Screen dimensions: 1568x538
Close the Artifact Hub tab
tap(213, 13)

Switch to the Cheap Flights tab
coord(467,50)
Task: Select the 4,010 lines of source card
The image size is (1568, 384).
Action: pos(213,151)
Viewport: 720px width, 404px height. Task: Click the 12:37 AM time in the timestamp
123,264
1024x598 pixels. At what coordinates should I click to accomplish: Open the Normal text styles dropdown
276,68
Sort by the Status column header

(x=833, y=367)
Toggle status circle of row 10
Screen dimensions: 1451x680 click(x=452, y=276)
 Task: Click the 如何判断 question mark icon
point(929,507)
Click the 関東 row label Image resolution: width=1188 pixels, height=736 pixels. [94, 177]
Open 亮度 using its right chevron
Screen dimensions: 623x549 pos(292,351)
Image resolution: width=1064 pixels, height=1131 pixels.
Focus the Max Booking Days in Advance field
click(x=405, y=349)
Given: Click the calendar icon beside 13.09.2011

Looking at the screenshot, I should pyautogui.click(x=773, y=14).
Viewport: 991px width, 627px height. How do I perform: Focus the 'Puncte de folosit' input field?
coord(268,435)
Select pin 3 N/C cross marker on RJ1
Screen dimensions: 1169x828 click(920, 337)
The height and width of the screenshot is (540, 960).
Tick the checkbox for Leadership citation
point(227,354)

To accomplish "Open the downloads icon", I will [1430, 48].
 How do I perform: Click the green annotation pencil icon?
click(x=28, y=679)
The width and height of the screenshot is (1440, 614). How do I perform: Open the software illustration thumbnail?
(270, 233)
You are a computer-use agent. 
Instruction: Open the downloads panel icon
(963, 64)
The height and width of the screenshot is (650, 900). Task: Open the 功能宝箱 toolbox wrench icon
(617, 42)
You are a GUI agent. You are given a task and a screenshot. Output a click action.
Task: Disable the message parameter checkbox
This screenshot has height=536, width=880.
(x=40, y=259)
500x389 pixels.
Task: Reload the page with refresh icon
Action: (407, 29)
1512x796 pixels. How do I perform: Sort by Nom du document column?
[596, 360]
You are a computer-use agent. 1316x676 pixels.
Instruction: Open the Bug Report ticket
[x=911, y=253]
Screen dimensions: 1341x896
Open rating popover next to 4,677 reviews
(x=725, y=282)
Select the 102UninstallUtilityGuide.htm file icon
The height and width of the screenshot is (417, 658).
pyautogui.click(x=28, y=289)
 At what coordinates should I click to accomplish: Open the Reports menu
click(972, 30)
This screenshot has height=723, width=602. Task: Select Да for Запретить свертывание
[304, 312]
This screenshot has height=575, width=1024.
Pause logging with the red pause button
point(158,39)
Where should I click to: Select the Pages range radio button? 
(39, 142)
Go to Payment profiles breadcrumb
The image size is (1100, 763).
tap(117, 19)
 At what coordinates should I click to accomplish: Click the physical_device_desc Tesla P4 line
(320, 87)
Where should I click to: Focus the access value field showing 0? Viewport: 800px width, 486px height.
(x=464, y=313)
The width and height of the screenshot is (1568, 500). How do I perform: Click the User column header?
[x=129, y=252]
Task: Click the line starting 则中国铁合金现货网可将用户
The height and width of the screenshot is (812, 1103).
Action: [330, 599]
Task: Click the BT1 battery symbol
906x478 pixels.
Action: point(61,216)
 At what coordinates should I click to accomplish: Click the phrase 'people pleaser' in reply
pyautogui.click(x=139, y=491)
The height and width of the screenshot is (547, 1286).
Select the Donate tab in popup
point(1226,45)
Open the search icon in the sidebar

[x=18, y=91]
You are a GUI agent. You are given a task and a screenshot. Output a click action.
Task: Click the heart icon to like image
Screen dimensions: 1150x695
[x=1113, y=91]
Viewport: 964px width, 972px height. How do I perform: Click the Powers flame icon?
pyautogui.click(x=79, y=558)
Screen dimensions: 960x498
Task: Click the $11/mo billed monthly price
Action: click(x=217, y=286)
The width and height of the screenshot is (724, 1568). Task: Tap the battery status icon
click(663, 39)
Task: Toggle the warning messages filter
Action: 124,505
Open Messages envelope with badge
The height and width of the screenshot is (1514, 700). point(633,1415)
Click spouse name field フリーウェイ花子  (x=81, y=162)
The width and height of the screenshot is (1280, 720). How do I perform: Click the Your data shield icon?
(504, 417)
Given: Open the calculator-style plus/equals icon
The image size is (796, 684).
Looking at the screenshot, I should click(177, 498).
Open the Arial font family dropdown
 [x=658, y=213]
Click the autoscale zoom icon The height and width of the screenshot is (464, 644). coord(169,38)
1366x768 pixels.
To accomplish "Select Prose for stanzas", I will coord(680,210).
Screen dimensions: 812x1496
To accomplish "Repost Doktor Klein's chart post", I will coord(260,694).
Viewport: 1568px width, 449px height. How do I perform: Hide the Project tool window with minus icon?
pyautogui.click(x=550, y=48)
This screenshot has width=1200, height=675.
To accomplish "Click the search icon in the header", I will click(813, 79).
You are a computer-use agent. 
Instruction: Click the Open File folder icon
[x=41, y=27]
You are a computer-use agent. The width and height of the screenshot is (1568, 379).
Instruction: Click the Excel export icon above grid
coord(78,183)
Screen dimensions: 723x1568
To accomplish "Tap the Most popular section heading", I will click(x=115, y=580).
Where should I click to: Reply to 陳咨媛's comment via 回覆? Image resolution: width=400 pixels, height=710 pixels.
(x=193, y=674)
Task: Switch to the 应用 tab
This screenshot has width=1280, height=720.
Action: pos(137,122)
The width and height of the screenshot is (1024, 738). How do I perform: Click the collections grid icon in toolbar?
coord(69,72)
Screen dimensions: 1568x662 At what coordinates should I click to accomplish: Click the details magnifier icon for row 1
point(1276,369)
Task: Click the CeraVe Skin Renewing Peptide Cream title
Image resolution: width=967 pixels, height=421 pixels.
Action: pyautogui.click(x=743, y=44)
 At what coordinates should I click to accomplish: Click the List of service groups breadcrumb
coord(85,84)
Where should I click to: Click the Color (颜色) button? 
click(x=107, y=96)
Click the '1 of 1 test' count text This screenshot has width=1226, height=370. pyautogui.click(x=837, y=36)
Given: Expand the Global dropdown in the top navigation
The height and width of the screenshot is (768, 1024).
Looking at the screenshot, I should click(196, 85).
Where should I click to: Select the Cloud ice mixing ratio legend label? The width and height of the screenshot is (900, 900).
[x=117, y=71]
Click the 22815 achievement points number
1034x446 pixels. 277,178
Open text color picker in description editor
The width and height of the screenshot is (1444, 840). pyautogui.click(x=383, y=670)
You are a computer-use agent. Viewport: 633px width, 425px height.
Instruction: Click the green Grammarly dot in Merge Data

▶ [Exercise requirements]: All entries are to be printed once more, exactly as given.

▶ [Output]:
Screen dimensions: 1568x538
Close the Artifact Hub tab
tap(213, 13)

Switch to the Cheap Flights tab
coord(467,50)
Task: Select the 4,010 lines of source card
The image size is (1568, 384).
Action: pos(213,151)
Viewport: 720px width, 404px height. Task: Click the 12:37 AM time in the timestamp
123,264
1024x598 pixels. At what coordinates should I click to accomplish: Open the Normal text styles dropdown
276,68
Sort by the Status column header

(x=833, y=367)
Toggle status circle of row 10
Screen dimensions: 1451x680 click(x=452, y=276)
 Task: Click the 如何判断 question mark icon
point(929,507)
Click the 関東 row label Image resolution: width=1188 pixels, height=736 pixels. [94, 177]
Open 亮度 using its right chevron
Screen dimensions: 623x549 pos(292,351)
Image resolution: width=1064 pixels, height=1131 pixels.
Focus the Max Booking Days in Advance field
click(x=405, y=349)
Given: Click the calendar icon beside 13.09.2011

Looking at the screenshot, I should pyautogui.click(x=773, y=14).
Viewport: 991px width, 627px height. How do I perform: Focus the 'Puncte de folosit' input field?
coord(268,435)
Select pin 3 N/C cross marker on RJ1
Screen dimensions: 1169x828 click(920, 337)
The height and width of the screenshot is (540, 960).
Tick the checkbox for Leadership citation
point(227,354)

To accomplish "Open the downloads icon", I will [1430, 48].
 How do I perform: Click the green annotation pencil icon?
click(x=28, y=679)
The width and height of the screenshot is (1440, 614). How do I perform: Open the software illustration thumbnail?
(270, 233)
You are a computer-use agent. 
Instruction: Open the downloads panel icon
(963, 64)
The height and width of the screenshot is (650, 900). Task: Open the 功能宝箱 toolbox wrench icon
(617, 42)
You are a GUI agent. You are given a task and a screenshot. Output a click action.
Task: Disable the message parameter checkbox
This screenshot has height=536, width=880.
(x=40, y=259)
500x389 pixels.
Task: Reload the page with refresh icon
Action: (407, 29)
1512x796 pixels. How do I perform: Sort by Nom du document column?
[596, 360]
You are a computer-use agent. 1316x676 pixels.
Instruction: Open the Bug Report ticket
[x=911, y=253]
Screen dimensions: 1341x896
Open rating popover next to 4,677 reviews
(x=725, y=282)
Select the 102UninstallUtilityGuide.htm file icon
The height and width of the screenshot is (417, 658).
pyautogui.click(x=28, y=289)
 At what coordinates should I click to accomplish: Open the Reports menu
click(972, 30)
This screenshot has height=723, width=602. Task: Select Да for Запретить свертывание
[304, 312]
This screenshot has height=575, width=1024.
Pause logging with the red pause button
point(158,39)
Where should I click to: Select the Pages range radio button? 
(39, 142)
Go to Payment profiles breadcrumb
The image size is (1100, 763).
tap(117, 19)
 At what coordinates should I click to accomplish: Click the physical_device_desc Tesla P4 line
(320, 87)
Where should I click to: Focus the access value field showing 0? Viewport: 800px width, 486px height.
(x=464, y=313)
The width and height of the screenshot is (1568, 500). How do I perform: Click the User column header?
[x=129, y=252]
Task: Click the line starting 则中国铁合金现货网可将用户
The height and width of the screenshot is (812, 1103).
Action: [330, 599]
Task: Click the BT1 battery symbol
906x478 pixels.
Action: point(61,216)
 At what coordinates should I click to accomplish: Click the phrase 'people pleaser' in reply
pyautogui.click(x=139, y=491)
The height and width of the screenshot is (547, 1286).
Select the Donate tab in popup
point(1226,45)
Open the search icon in the sidebar

[x=18, y=91]
You are a GUI agent. You are given a task and a screenshot. Output a click action.
Task: Click the heart icon to like image
Screen dimensions: 1150x695
[x=1113, y=91]
Viewport: 964px width, 972px height. How do I perform: Click the Powers flame icon?
pyautogui.click(x=79, y=558)
Screen dimensions: 960x498
Task: Click the $11/mo billed monthly price
Action: click(x=217, y=286)
The width and height of the screenshot is (724, 1568). Task: Tap the battery status icon
click(663, 39)
Task: Toggle the warning messages filter
Action: 124,505
Open Messages envelope with badge
The height and width of the screenshot is (1514, 700). point(633,1415)
Click spouse name field フリーウェイ花子  (x=81, y=162)
The width and height of the screenshot is (1280, 720). How do I perform: Click the Your data shield icon?
(504, 417)
Given: Open the calculator-style plus/equals icon
The image size is (796, 684).
Looking at the screenshot, I should click(177, 498).
Open the Arial font family dropdown
 [x=658, y=213]
Click the autoscale zoom icon The height and width of the screenshot is (464, 644). coord(169,38)
1366x768 pixels.
To accomplish "Select Prose for stanzas", I will coord(680,210).
Screen dimensions: 812x1496
To accomplish "Repost Doktor Klein's chart post", I will coord(260,694).
Viewport: 1568px width, 449px height. How do I perform: Hide the Project tool window with minus icon?
pyautogui.click(x=550, y=48)
This screenshot has width=1200, height=675.
To accomplish "Click the search icon in the header", I will click(813, 79).
You are a computer-use agent. 
Instruction: Click the Open File folder icon
[x=41, y=27]
You are a computer-use agent. The width and height of the screenshot is (1568, 379).
Instruction: Click the Excel export icon above grid
coord(78,183)
Screen dimensions: 723x1568
To accomplish "Tap the Most popular section heading", I will click(x=115, y=580).
Where should I click to: Reply to 陳咨媛's comment via 回覆? Image resolution: width=400 pixels, height=710 pixels.
(x=193, y=674)
Task: Switch to the 应用 tab
This screenshot has width=1280, height=720.
Action: pos(137,122)
The width and height of the screenshot is (1024, 738). How do I perform: Click the collections grid icon in toolbar?
coord(69,72)
Screen dimensions: 1568x662 At what coordinates should I click to accomplish: Click the details magnifier icon for row 1
point(1276,369)
Task: Click the CeraVe Skin Renewing Peptide Cream title
Image resolution: width=967 pixels, height=421 pixels.
Action: pyautogui.click(x=743, y=44)
 At what coordinates should I click to accomplish: Click the List of service groups breadcrumb
coord(85,84)
Where should I click to: Click the Color (颜色) button? 
click(x=107, y=96)
Click the '1 of 1 test' count text This screenshot has width=1226, height=370. pyautogui.click(x=837, y=36)
Given: Expand the Global dropdown in the top navigation
The height and width of the screenshot is (768, 1024).
Looking at the screenshot, I should click(196, 85).
Where should I click to: Select the Cloud ice mixing ratio legend label? The width and height of the screenshot is (900, 900).
[x=117, y=71]
Click the 22815 achievement points number
1034x446 pixels. 277,178
Open text color picker in description editor
The width and height of the screenshot is (1444, 840). pyautogui.click(x=383, y=670)
You are a computer-use agent. Viewport: 633px width, 425px height.
Instruction: Click the green Grammarly dot in Merge Data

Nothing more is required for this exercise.